Il problema è che le ferite della guerra sanguinano ancora, perc hé “tutti i croati che si sono macchiati di crimini orrendi, che hanno distrutto
la loro stessa città sono ancora liberi. Hanno pagato i pesci piccoli”, sottolinea
Terzic, “questa non è riconciliazione. Non è un caso che le formazioni che sono
in vantaggio nei sondaggi per le prossime elezioni sono quelle nazionaliste, dell’una
e dell’altra parte”.
Non c’è proprio nulla da salvare? “L’aspetto positivo è quello dell’attenzione
che è tornata su Mostar grazie all’inaugurazione del ponte restaurato”, dice Dario,
“dopo anni abbiamo cominciato a vedere di nuovo i turisti e questo non può che
fare bene a tutti noi. In certi casi ho visto anche qualcuno degli abitanti, timidamente,
affacciarsi per vedere il ponte restituito alla città, ma sembravano turisti per
caso. La comunicazione e la convivenza, quelle vere, sono molto lontane. Non sono
le riforme imposte che possono accelerarla”.
“Io credo che il punto di vista dei mostarini sia ancora quello di prima della
ricostruzione del ponte”, dice il giornalista, “ritengo che l’unica eccezione
sia rappresentata da un gruppo di persone che lavorano per le ong o per le strutture
delle organizzazioni come l’OSCE. Loro sembrano essersi autoconvinte della bontà
di tutto questo, si ripetono fino alla nausea che la democrazia è arrivata e che
adesso tutto può solo migliorare”.
Dario Terzic non lascia molto spazio alla speranza, ma tiene a sottolineare:
“Sono solo realista non pessimista.

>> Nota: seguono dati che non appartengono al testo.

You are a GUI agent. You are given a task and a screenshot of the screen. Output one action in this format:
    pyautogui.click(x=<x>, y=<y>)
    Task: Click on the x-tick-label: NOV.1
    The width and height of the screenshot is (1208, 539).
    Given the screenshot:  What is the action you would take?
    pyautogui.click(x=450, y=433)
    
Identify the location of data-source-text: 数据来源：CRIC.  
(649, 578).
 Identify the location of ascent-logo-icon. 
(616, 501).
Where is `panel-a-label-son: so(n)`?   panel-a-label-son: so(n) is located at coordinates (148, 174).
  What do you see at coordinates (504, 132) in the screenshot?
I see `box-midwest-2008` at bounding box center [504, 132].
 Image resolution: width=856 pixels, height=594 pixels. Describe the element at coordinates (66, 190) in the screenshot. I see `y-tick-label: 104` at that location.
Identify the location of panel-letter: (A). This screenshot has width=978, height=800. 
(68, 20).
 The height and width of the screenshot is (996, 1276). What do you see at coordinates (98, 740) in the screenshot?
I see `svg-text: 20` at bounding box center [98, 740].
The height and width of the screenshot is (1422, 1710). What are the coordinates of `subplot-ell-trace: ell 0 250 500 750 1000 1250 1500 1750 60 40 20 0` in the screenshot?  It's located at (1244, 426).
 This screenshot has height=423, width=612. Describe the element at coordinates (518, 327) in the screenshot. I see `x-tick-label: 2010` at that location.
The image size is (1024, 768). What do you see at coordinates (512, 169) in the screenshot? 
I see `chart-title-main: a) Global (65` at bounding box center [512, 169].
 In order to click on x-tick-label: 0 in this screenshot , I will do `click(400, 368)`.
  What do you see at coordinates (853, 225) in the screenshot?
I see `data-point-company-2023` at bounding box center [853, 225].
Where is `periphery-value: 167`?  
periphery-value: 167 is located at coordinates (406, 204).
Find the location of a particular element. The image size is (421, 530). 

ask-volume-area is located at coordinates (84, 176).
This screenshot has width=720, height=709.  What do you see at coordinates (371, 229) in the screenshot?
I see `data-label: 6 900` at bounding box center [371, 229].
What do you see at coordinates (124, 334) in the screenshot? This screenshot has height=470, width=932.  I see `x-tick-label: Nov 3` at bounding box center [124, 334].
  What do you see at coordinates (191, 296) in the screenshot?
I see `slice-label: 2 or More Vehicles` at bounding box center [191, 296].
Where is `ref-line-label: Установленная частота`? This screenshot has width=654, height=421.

Il dialogo e la convivenza si ricercano con
la fatica, l’impegno. Non provengono da ricette prestabilite da qualcun altro.
Ho sempre creduto nella Bosnia Erzegovina, un Paese dove musulmani e croati bosniaci
potessero convivere pacificamente. Allo stesso tempo ho sempre detto ai miei connazionali
croati nazionalisti che non avevo nulla da spartire con loro. Tanto quanto non
ho nulla a che spartire con i musulmani nazionalisti. Io non vivo diviso, vivo
da tutte e due le parti. È diverso”.